There are additional applications in the intelligent agriculture, automotive, health care, and military markets, plus many others. The list is endless and, like discussing PCs in 1980, I probably haven't hit the killer ap, because someone in his garage hasn't invented it yet.
Interesting points you raised. Navy's been working on some things that will be quite useful for several years now; one is a condition sensor based on accelerometers. The devices reside on a chip and use a neural network to determine when a piece of machinery needs serious attention. A different device senses oil quality and calls for an oil change when chips or burnt oil are detected. These are being designed for installation in Ship Service Diesel Generators, so you know they are being designed for very rough vibration environments. How about fire trucks and locomotives, highway trucks, cars, etc., next? One key point about them is that they only report when something is wrong - or about to go wrong - so the power requirements are very small compared to SCADA or similar systems' sensors that report status frequently.
I agree wholeheartedly with what you say about the days when Bell Labs and IBM Research did unfettered research.
Unfortunately, these companies were under "market attack" by companies like Dell, which does no technical research at all.

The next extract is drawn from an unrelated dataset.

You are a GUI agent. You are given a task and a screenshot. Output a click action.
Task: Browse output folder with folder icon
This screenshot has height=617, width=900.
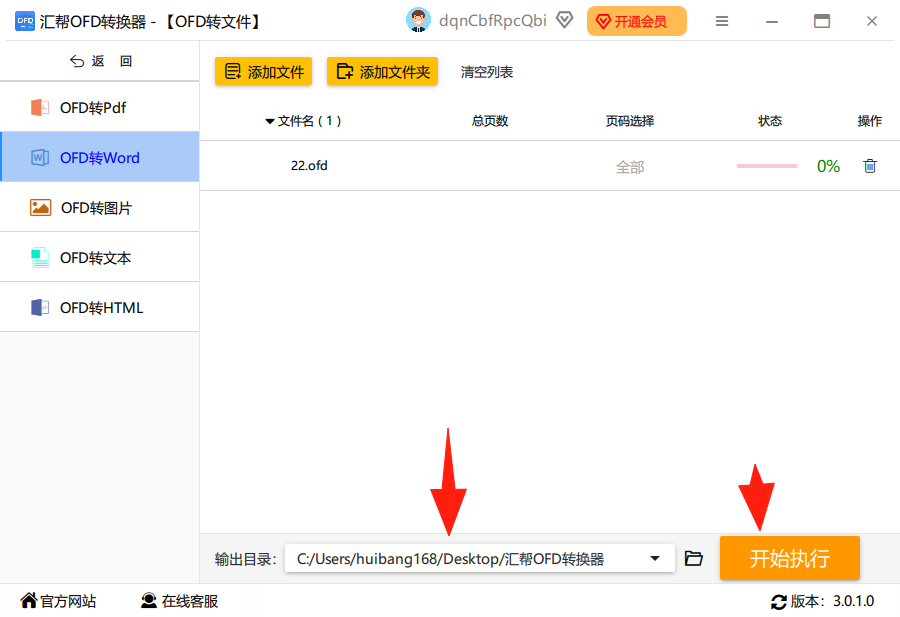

They're also under "analyst attack" by Wall Street types measuring progress one quarter at a time, with little eye to the long term.
The logical consequence of this is that research gets "focused," unfortunately.
The living have better things to do than to continue hating the dead.
We're at it at Southampton too - http://envisense.org/
Kenji
This was covered Ready to Ware in the October 2003 issue of IEEE Spectrum, now only available in the Google cache linked in this sentence.
It specifically covers "[a]n e-textile shirt from New York City-based Sensatex, Inc. [which] promises to put an end to SIDS by alerting parents the moment a baby stops breathing." Other bits of the article talk about the U.S. Navy's Wearable Motherboard project, and other smart fabrics capable of accomplishing the tasks of which you speak.
If your lab has a grant application coming up, it might be worth putting in for some of this stuff.
"But always she's the spectre of uncertainty I first endured, then faded, then embraced..."
As mentioned before by many slashdotters the motes (mica) have a huge resource constraint problem. I have been working on motes for the past two years..The sound sensors are really really weak and inaccurate. We have been trying to get accurate sound sensor readings for a long time. Say you are applying varying amplitude of sound near a mote. Though the readings changes, they are neither linear nor follow a consistent pattern.. anyway, there is a long way in terms of the OS design and sensors..
It's also possible to make magnetic loop antennas, which can be quite efficient. I use one for ham radio; it works as low as the 40m band, but is only about 30 inches in diameter.
In addition to research-grade and hobbyist software and hardware, some companies are beginning to sell more user-friendly stuff. Sensicast Systems in particular offers a couple of software products for Crossbow MICA2 sensor boards. Of particular interest is the Development System software which allows a user with Xbow nodes to configure them and aggregate data from them into a database -- great for people just wanted to try to get their own sensor network running. They also have their own "H900" wireless sensor net system that automatically does temperature and humidity sensing or pressure sensing.